*** DOCUMENT EXTRACT ***

A Syntax for Dublin Core Metadata

Recommendations from the Second Metadata Workshop


Lou Burnard, Eric Miller, Liam Quin, and C.M. Sperberg-McQueen

Table of Contents


This document summarizes a set of recommendations concerning the representation of metadata, derived from discussion within the syntax working group which met at the second Metadata Workshop, held at Warwick University in April 1996. The discussion begun in Warwick has been continued electronically by the current authors, and this paper presents both the recommendations agreed on by the syntax working group in Warwick and some further developments for which the authors alone are responsible.

In brief, the syntax working group recommended:

Discussions in Warwick also led to an informal demonstration of how SGML could be used as the mechanism for encoding the containers and metadata packages foreseen in the Warwick Framework. A sample DTD for such packages is given in section 4 The Warwick Framework DTD fragment.

1 Requirements

The following criteria were advanced as desirable features in whatever syntax is to be used in defining a standard format for metadata:

The following functional requirements were identified for the syntax:

The ability to carry out down-translation to the proposed scheme from existing metadata schemes (specifically richer formats such as MARC, TEI, IAFA templates) was assumed.

There was no discussion of how the following additional requirements might be achieved, though there was a general feeling that they were all highly desirable:

The problem of grouping, inheritance, and their meaning is discussed further in a paper by C. M. Sperberg-McQueen, "On Information Factoring in Dublin Metadata Records," which is accessible on the World-Wide Web at http://www.uic.edu/~cmsmcq/tech/metadata.factoring.html.

2 Summary of proposals

This section presents the various possible approaches discussed at the workshop, whether actively recommended by the syntax working group or not. A fuller treatment of some of them is also presented in a paper written by Eric Miller following the first Metadata Workshop (see Issues of Document Description in HTML, available at http://www.oclc.org:5046/~emiller/publications/metadata/issues.html).

*** SOURCE EXCERPT ***

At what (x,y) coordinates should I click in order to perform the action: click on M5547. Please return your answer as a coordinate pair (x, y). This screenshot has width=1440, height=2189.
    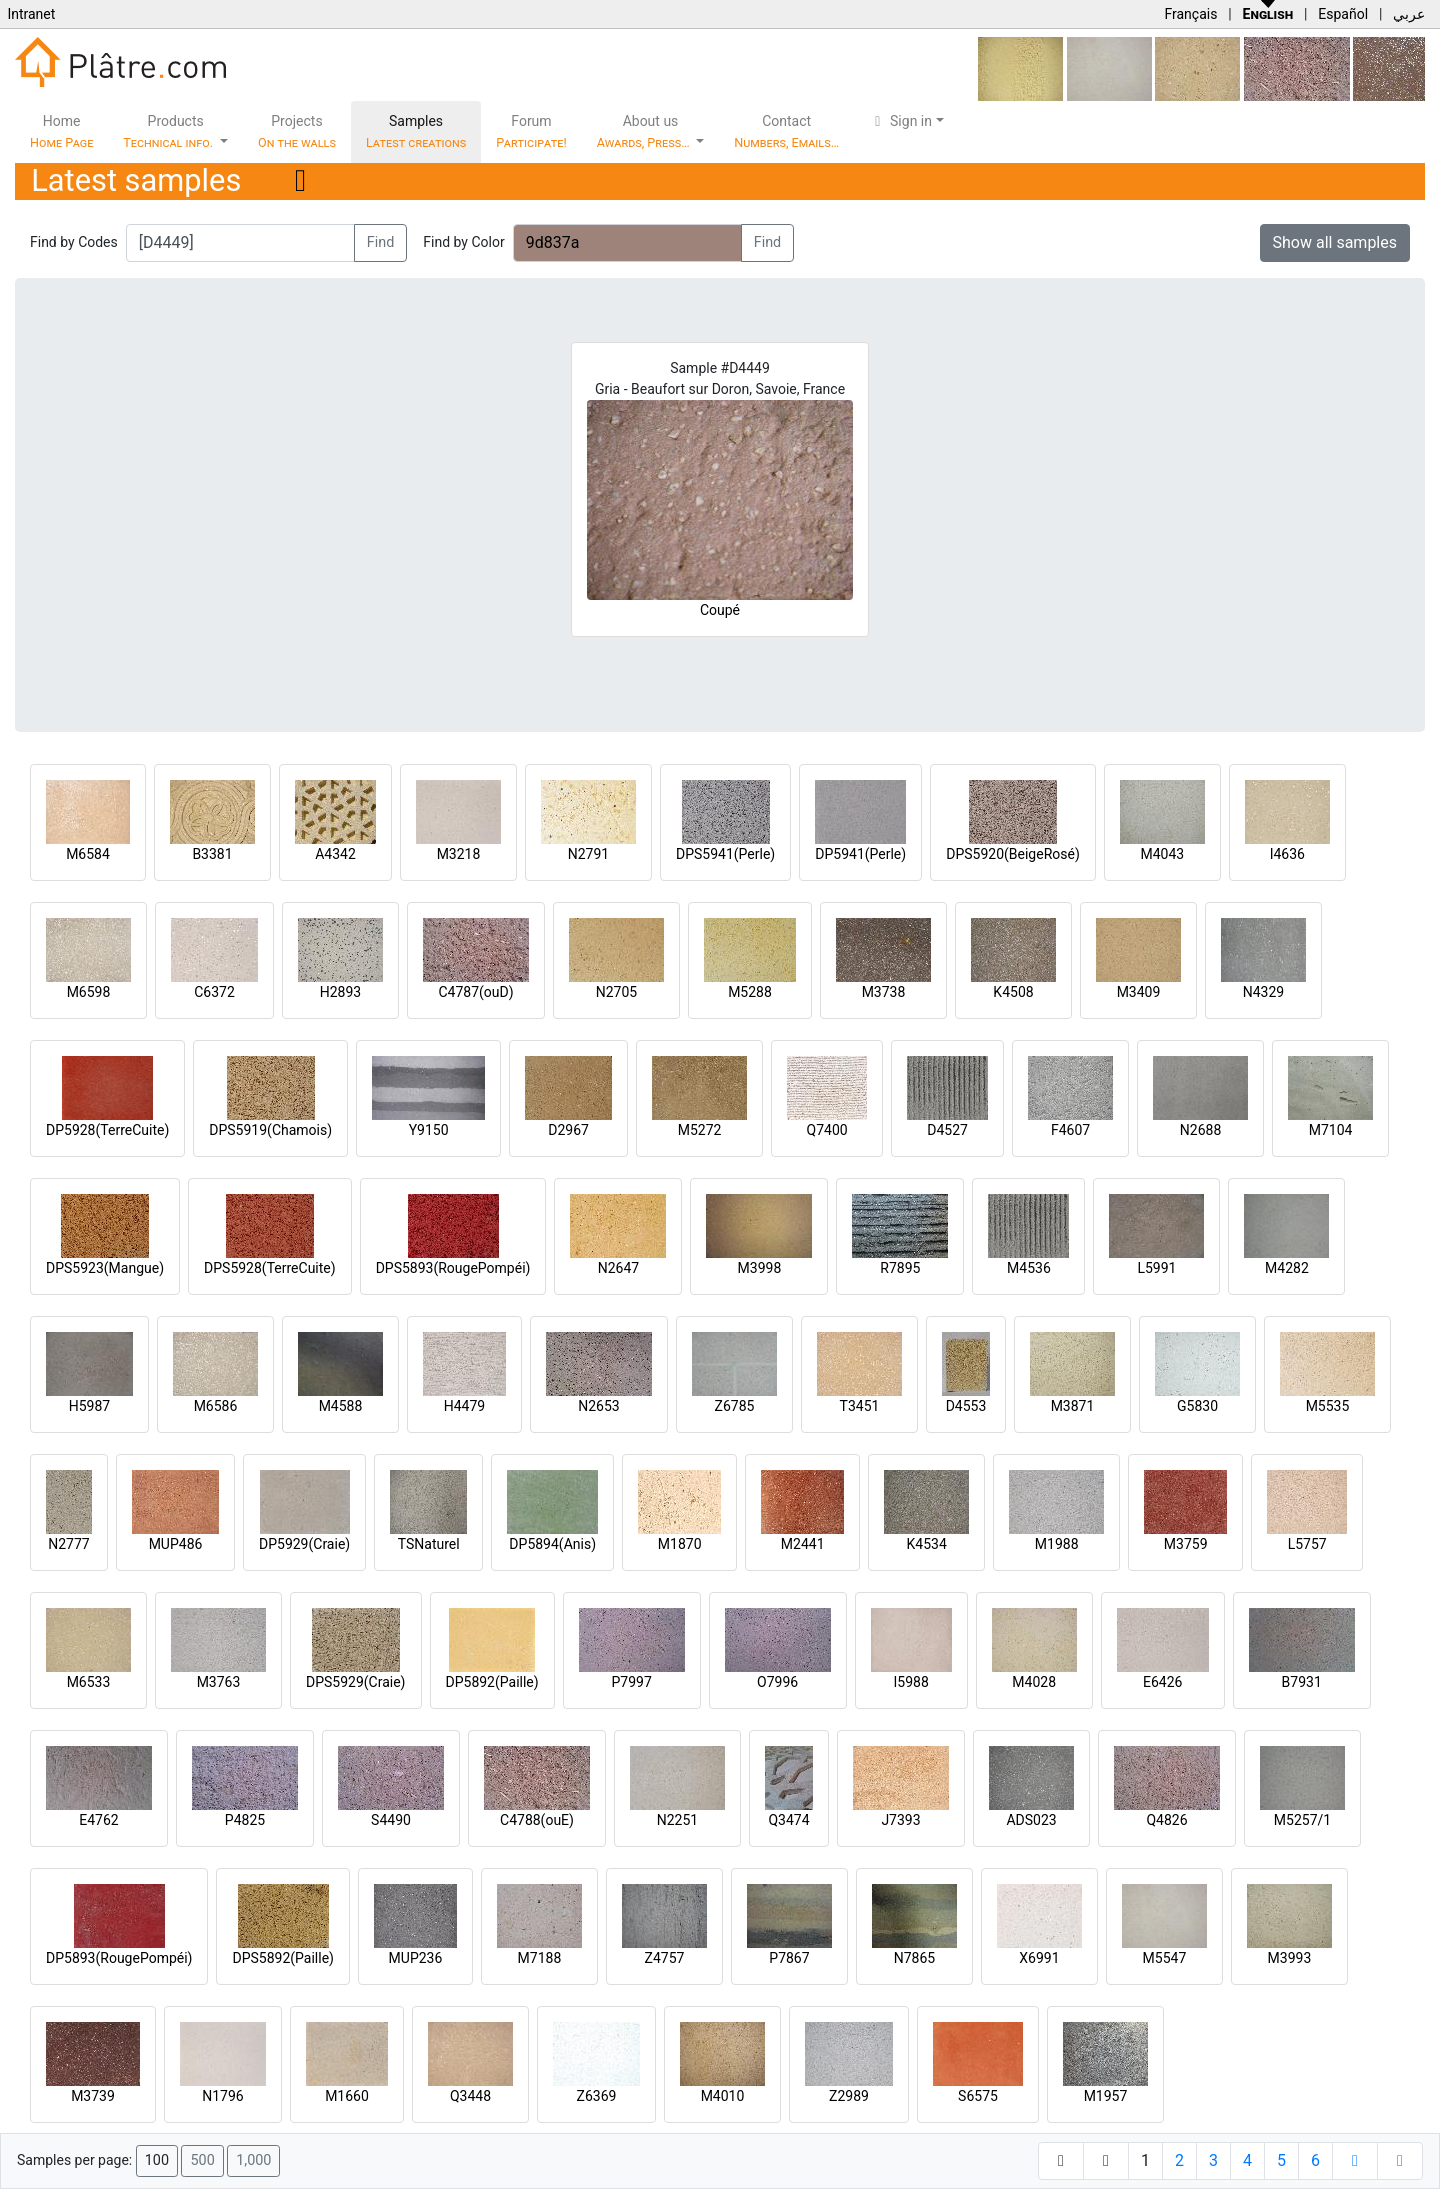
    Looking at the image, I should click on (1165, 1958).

***

● SET TASKS
• A. Reproduce the Dublin Core syntax document from "In brief, the" to "Framework DTD fragment.".
• B. In the Dublin Core syntax document, where and when was the second Metadata Workshop held?
• C. Resume the Dublin Core syntax document after its last sentence.

● THE ANSWERS
• A.
In brief, the syntax working group recommended:

Discussions in Warwick also led to an informal demonstration of how SGML could be used as the mechanism for encoding the containers and metadata packages foreseen in the Warwick Framework. A sample DTD for such packages is given in section 4 The Warwick Framework DTD fragment.

• B. At Warwick University in April 1996.

• C.
2.1 The minimal effort approach

The syntax working group recommended that authors, publishers, and site managers be encouraged to provide metadata in HTML documents by means of HTML <meta> elements embedded in their documents. More elaborate metadata can be provided if the metadata records are external to the HTML document, as described below, but for information providers with limited ambitions, the method described here is recommended.

The assumption here is that existing browsers and search engines cannot be expected to accommodate any variation from current practice. Any additional features must be transparent to existing software and authoring practices.

The <meta> element of HTML2 should be used, with nameand content attributes set to the metadata element's name and value respectively.

Example:

 
<html>
<head>
<title>On the pulse of the morning</title>
<meta name="title" content="On the pulse of the morning">
<meta name="publisher content="University of Virginia Electronic Text Center">
<meta name="otheragent:transcriber"
      content="University of Virginia Electronic Text Center">
<meta name='date(ISO)' content="1993-01-23">
<meta name="objectType" content="poem">
<meta name="form" content="1 ASCII file">
<meta name="form(IMT)" content="text/ASCII">
<meta name="source"
      content="Newspaper stories and oral performance of text at the
       Presidential inauguration of Bill Clinton">
<meta name="language(ISO 639)" content="en">
 ...
</head>
<body>
<h1>On the pulse of the morning</h1>
 ...

Advantages: No change is needed to existing browsers or search engines. Any set of attribute-value pairs can be represented.

Disadvantages: No constraint can be imposed on the semantics of the attribute names used, and name clashes may occur. Other, possibly inconsistent, conventions are already established for use of the <meta> elements by other agents. This could however be overcome by using a prefix such as "DC:", e.g.

 
<meta name='DC:date(ISO)' content="1993-01-23">

The order of <meta> elements within the <head> element is not significant, and elements cannot be grouped, though a sufficiently determined imagination might conceive of something like the following:

 
<meta name='DC:groupStart' content='group number 42'>
   <meta name='DC:something' content="something else">
   <!-- more metas here -->
<meta name='DC:groupEnd' content= 'group number 42'>

Miller's paper, referred to above, also suggests prefixing a group of <meta> tags which together make up a metadata description of this kind with a particular labelling <meta> tag such as

 
<meta name='citation' content="Dublin Core">

Without additional attributes such as source and type, considerable `overloading' of the attribute values is necessary to contain all the information available in the Dublin core. Even in this trivial example, it has been necessary to introduce some arbitrary syntax (the use of the colon and parentheses) to distinguish parts of the name attribute.

Furthermore, attribute values are limited in length by the value of LITLEN (1024 according to the official SGML declaration for HTML2), or by other arbitrary limits imposed by particular browsers. A literal cannot contain any tags which a browser might recognize, so another syntax must be invented if subfields of Dublin core elements are required.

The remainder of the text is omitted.